Exercise objective — In the listing below, locate the line containing "You are a GUI" and copy it and every line after it through the end, exactly as written, leaving out any pictures.

(Supplied material)

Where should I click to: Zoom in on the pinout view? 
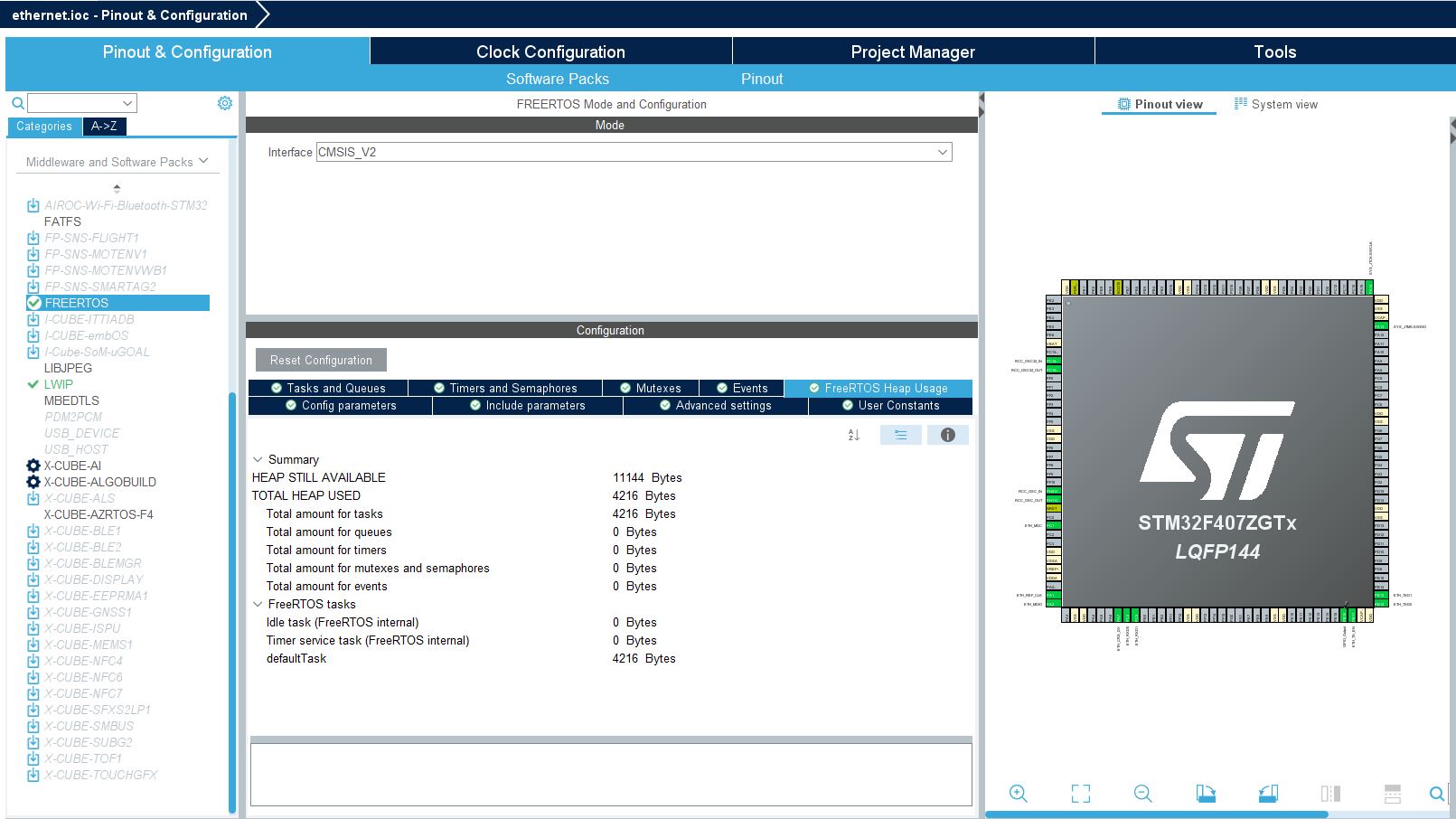[x=1019, y=794]

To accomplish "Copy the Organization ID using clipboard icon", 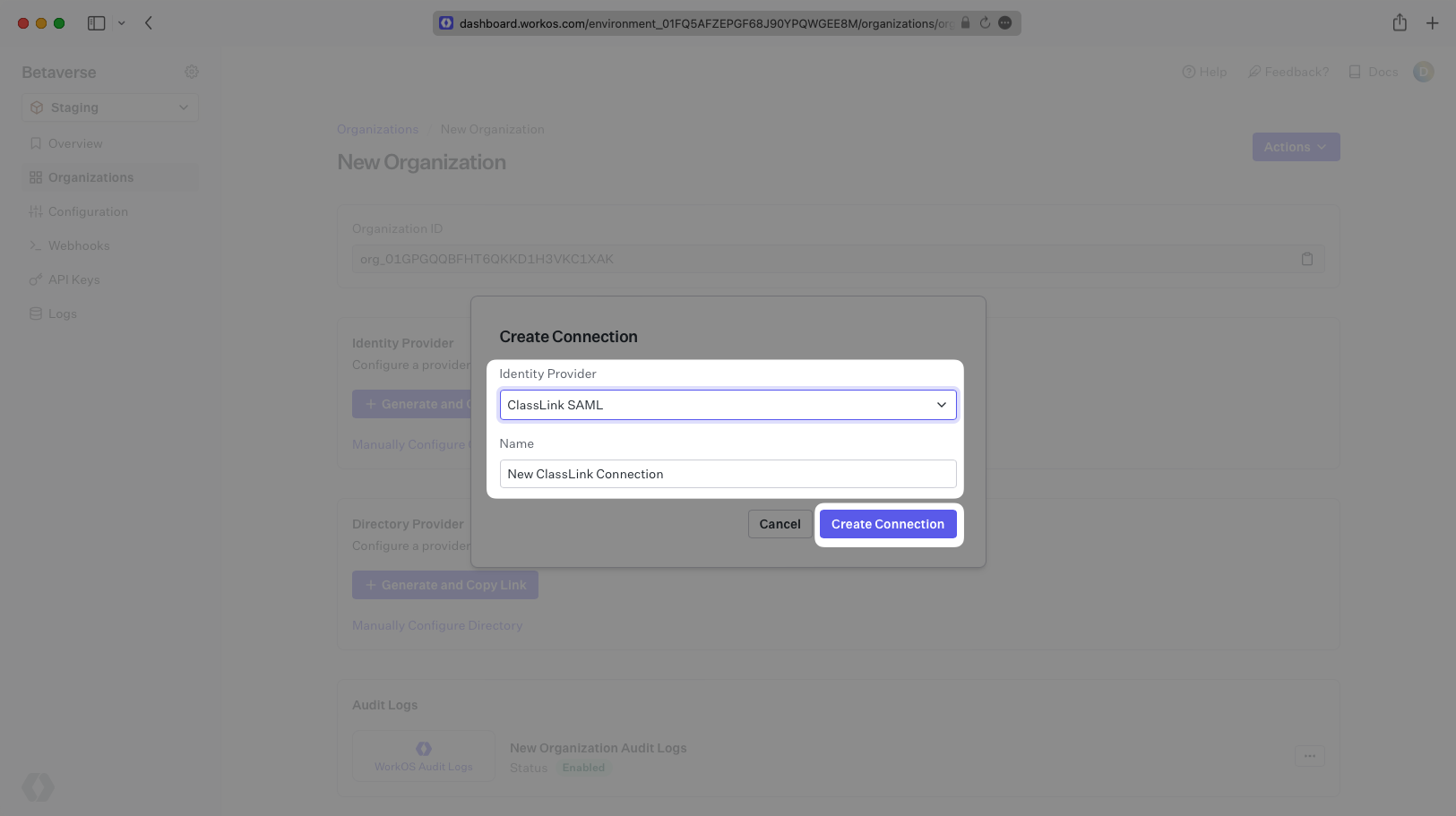I will tap(1307, 259).
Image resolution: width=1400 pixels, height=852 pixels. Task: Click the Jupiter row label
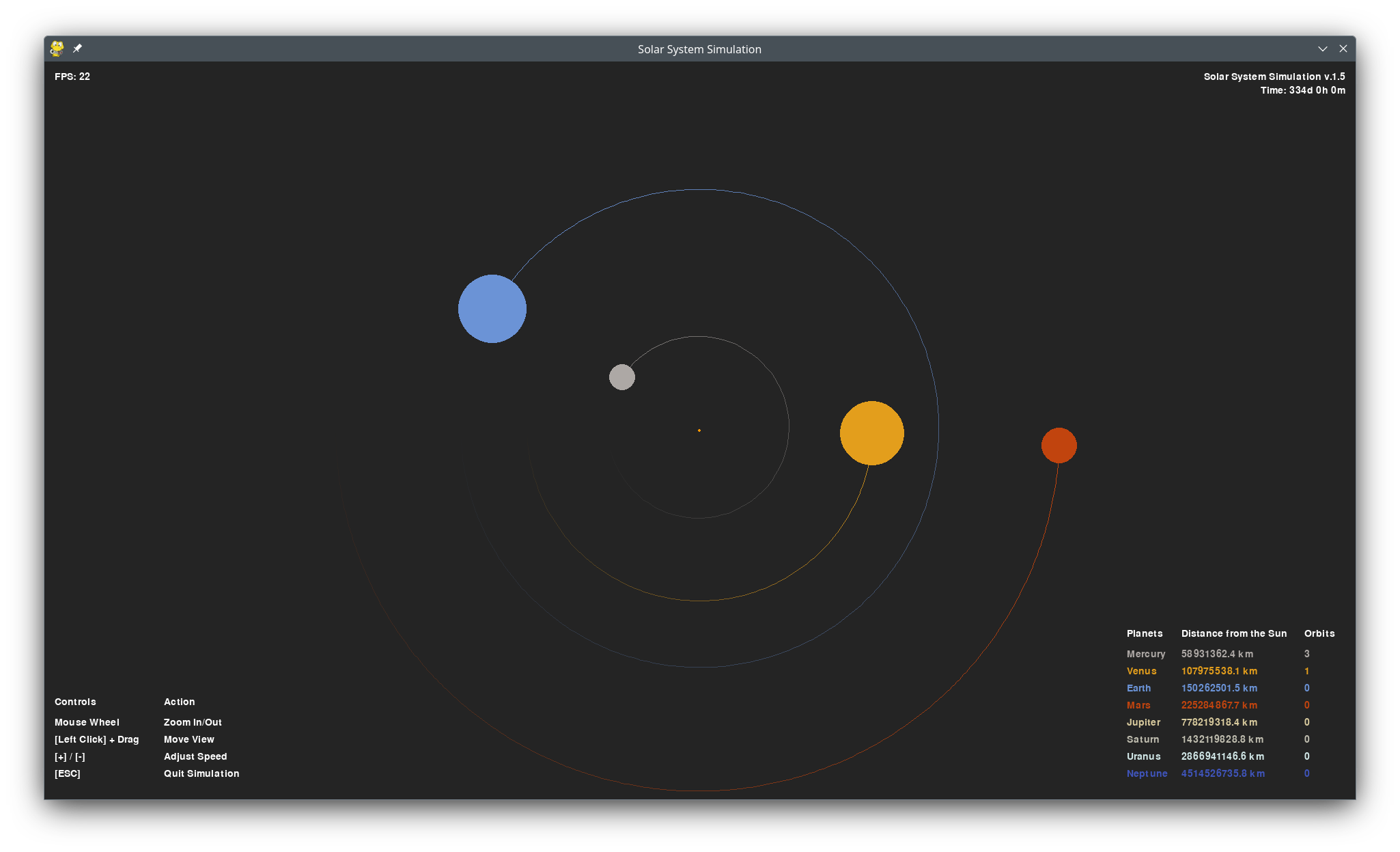tap(1143, 722)
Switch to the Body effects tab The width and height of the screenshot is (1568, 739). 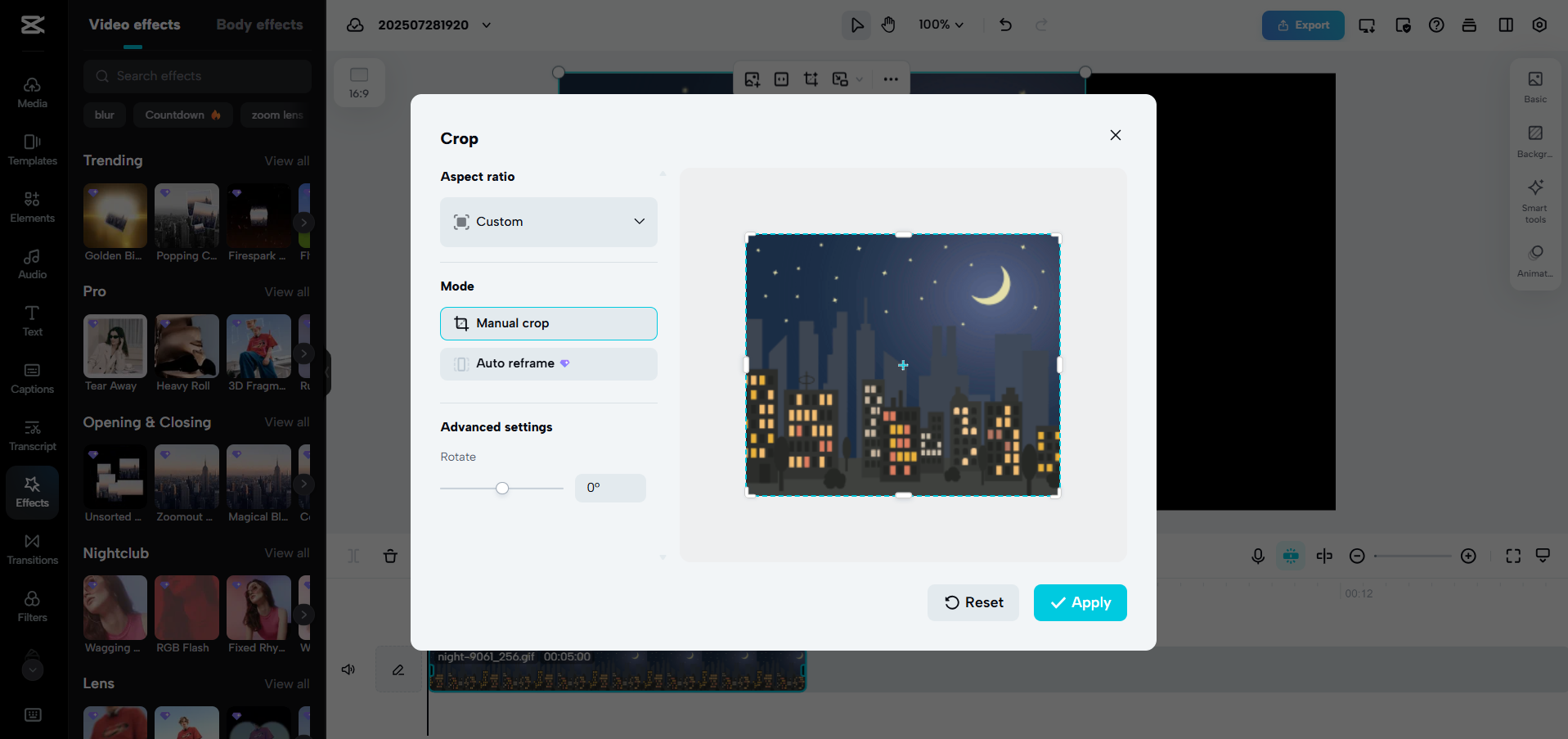(258, 25)
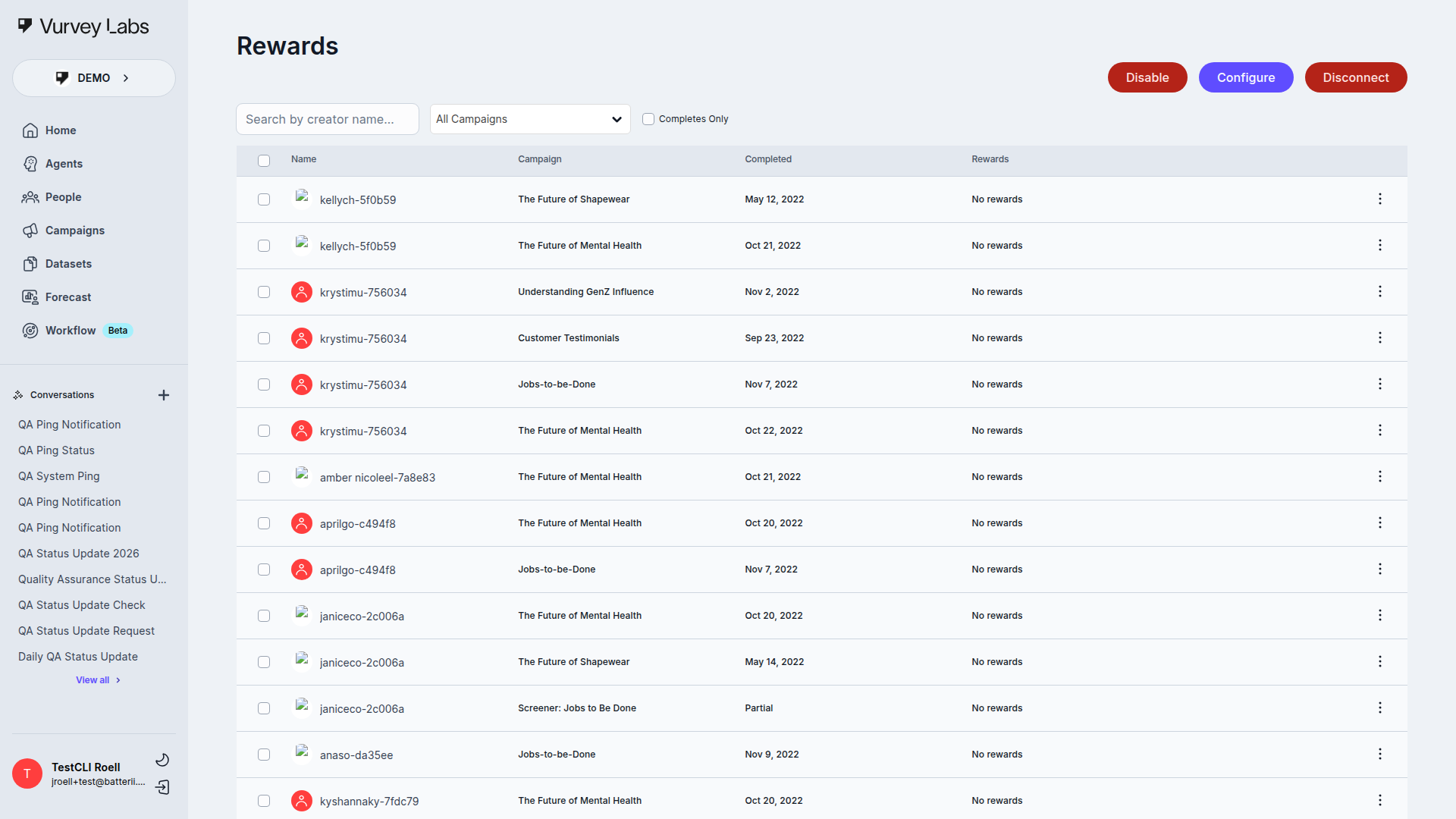Focus the Search by creator name field

[328, 119]
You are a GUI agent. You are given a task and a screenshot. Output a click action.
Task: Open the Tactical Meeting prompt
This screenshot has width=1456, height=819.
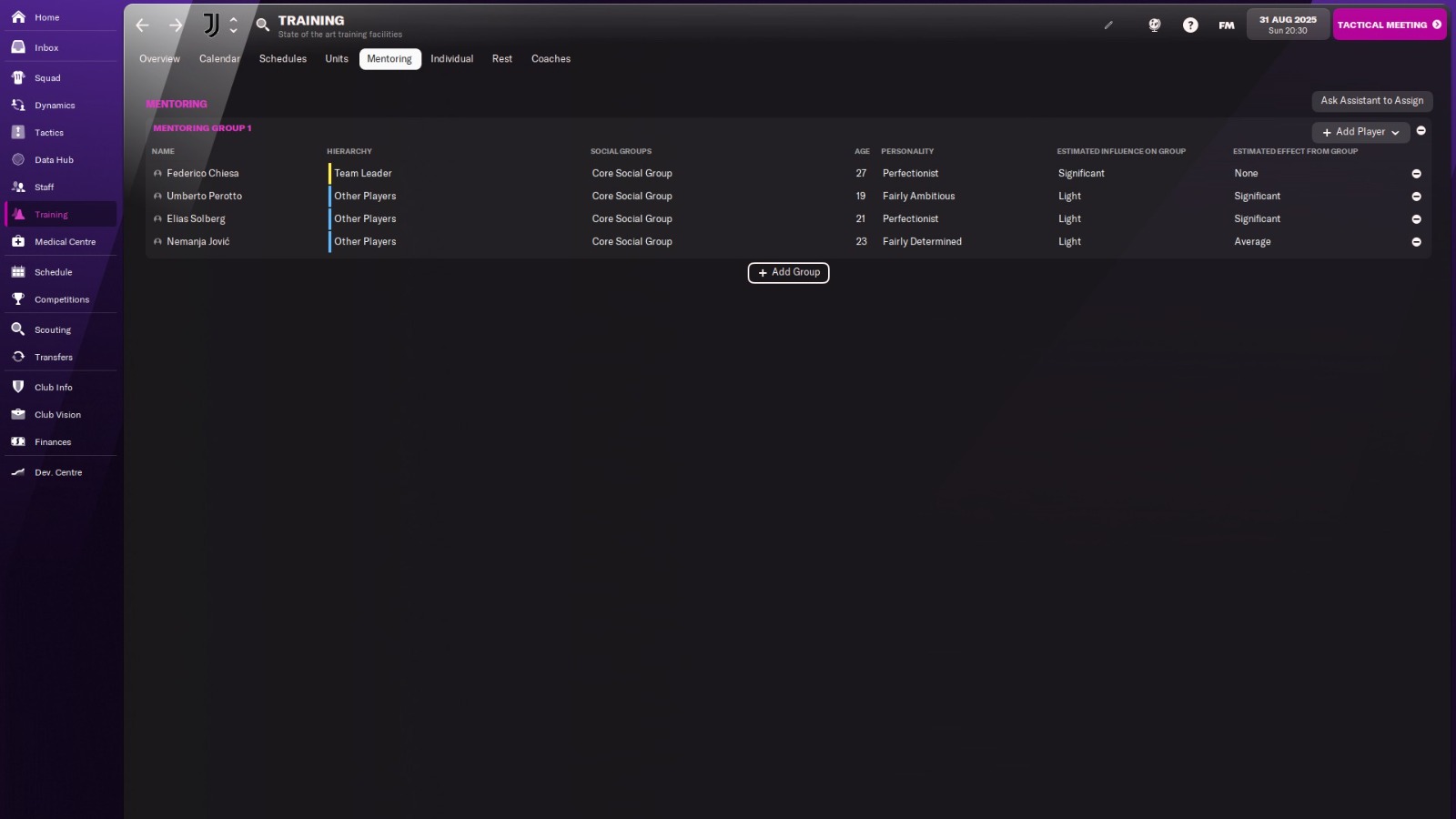[x=1390, y=25]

(End Supplied material)

Task response —
You are a GUI agent. You are given a task and a screenshot. Output a click action.
Task: Open the Tactical Meeting prompt
This screenshot has width=1456, height=819.
[x=1390, y=25]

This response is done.